One venture capitalist told Ventureburn that one startup turned Silvertree down because the cap tables were “misaligned”. “(At Silvertree) if you’re a junior manager you won’t get the same as if you’re an entrepreneur being funded by a VC,” said the VC manager.
But Koser defends his company’s model. He calls those entrepreneurs he works with in the firms his company has invested in — “co-entrepreneurs”.
He argues that in operating together in a portfolio of companies such as Silvertree has, makes it more likely that a new venture will succeed than in what he refers to as the alternative, outside of this — an “unsophisticated ecosystem”.
When pressed he admits that in some of the portfolio companies the initial team has since exited following Silvertree’s acquisition of a stake in the firm.
Entrepreneurs, he says, need to figure out what they are good at — at starting new ventures from scratch or being involved in growing a firm. “Of course there will be some that say ‘no’,” he says.
But he stresses that even where Silvertree has a majority stake, it doesn’t mean that the original founder doesn’t have a say — they will always have “minority rights”, he argues.
Two African closures
However, Silvertree’s heavy reliance on operating those firms its acquires itself means it usually has to be close to its investment. It’s perhaps why the firm had to close two of its investments in the rest of Africa.
Koser confirmed that last year Silvertree had to close Ghanaian online deals platform Tisu and Kenyan e-commerce firm Rupu.
And it’s perhaps why Silvertree doesn’t have a significant presence outside of South Africa.
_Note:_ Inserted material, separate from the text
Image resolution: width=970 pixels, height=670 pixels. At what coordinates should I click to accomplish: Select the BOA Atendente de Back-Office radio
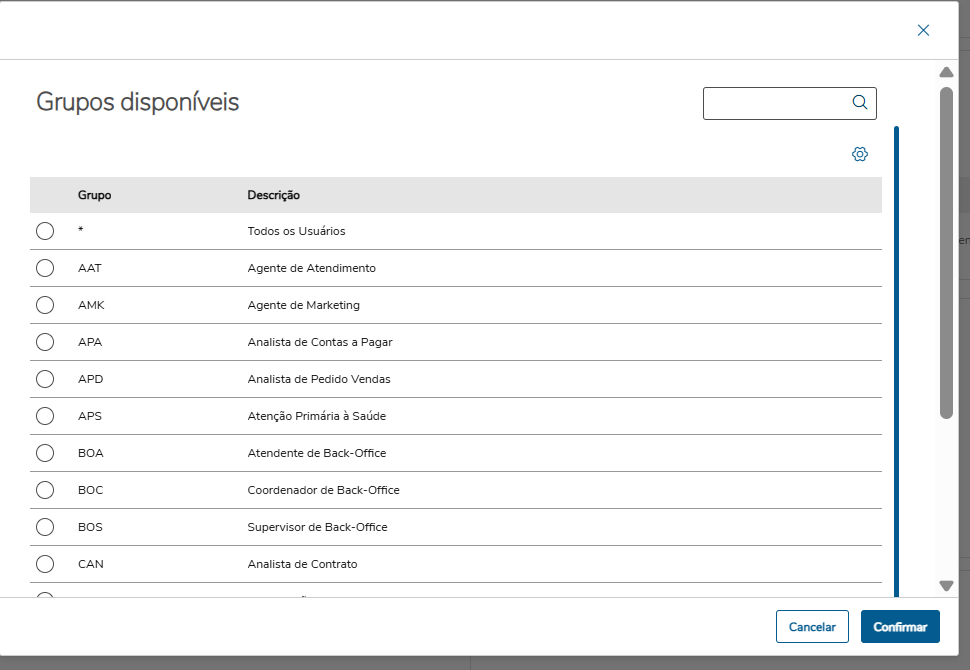coord(45,453)
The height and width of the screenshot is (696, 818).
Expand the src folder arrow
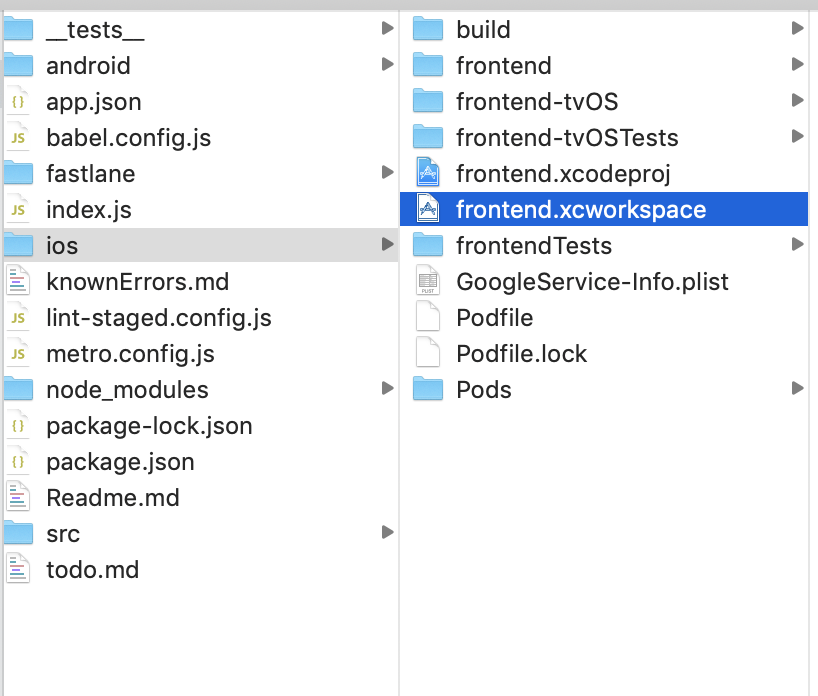(x=387, y=533)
When it comes to those of its companies that do operate in the rest of the continent — Pricecheck and CompareGuru — Koser says Pricecheck is present in Nigeria only “to a small degree” and while CompareGuru is active in Nigeria and Kenya, it has not monetised traffic in Kenya yet.
Koser admits that without people like staff or agents on the ground it becomes “complex” to operate businesses in other countries.
In addition, entering a new country in Africa often means a company has to “start from zero” — acquiring things such as new suppliers and new payment bases, he adds.
And while Silvertree has been approached by both local and international investors, Koser says the company is not selling. Or are shareholders simply just waiting for the right time to come along all while trying to create economies of scale to corner the local ecommerce market?